(Stored items)
━━━━━━

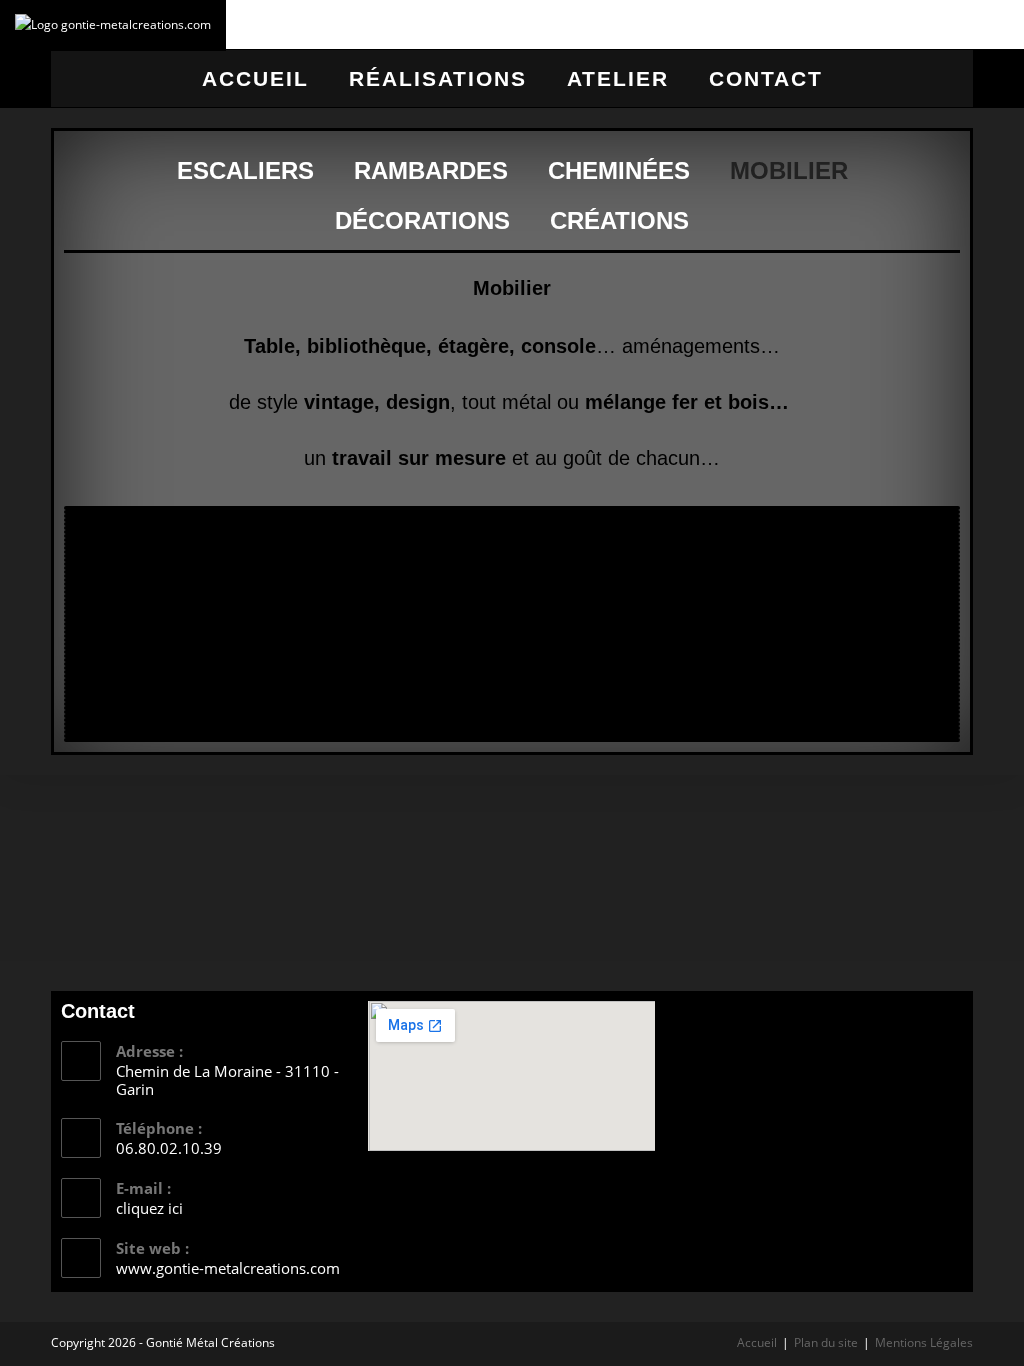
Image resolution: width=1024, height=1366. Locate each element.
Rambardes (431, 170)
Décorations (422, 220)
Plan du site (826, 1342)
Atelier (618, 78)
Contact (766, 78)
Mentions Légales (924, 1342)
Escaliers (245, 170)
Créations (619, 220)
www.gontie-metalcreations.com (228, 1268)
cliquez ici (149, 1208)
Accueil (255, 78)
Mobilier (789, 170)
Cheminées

━━━━━━

[What this task involves] Take the data above and set it down exactly, images excluded.

[Written solution]
Image resolution: width=1024, height=1366. Locate each element.
Rambardes (431, 170)
Décorations (422, 220)
Plan du site (826, 1342)
Atelier (618, 78)
Contact (766, 78)
Mentions Légales (924, 1342)
Escaliers (245, 170)
Créations (619, 220)
www.gontie-metalcreations.com (228, 1268)
cliquez ici (149, 1208)
Accueil (255, 78)
Mobilier (789, 170)
Cheminées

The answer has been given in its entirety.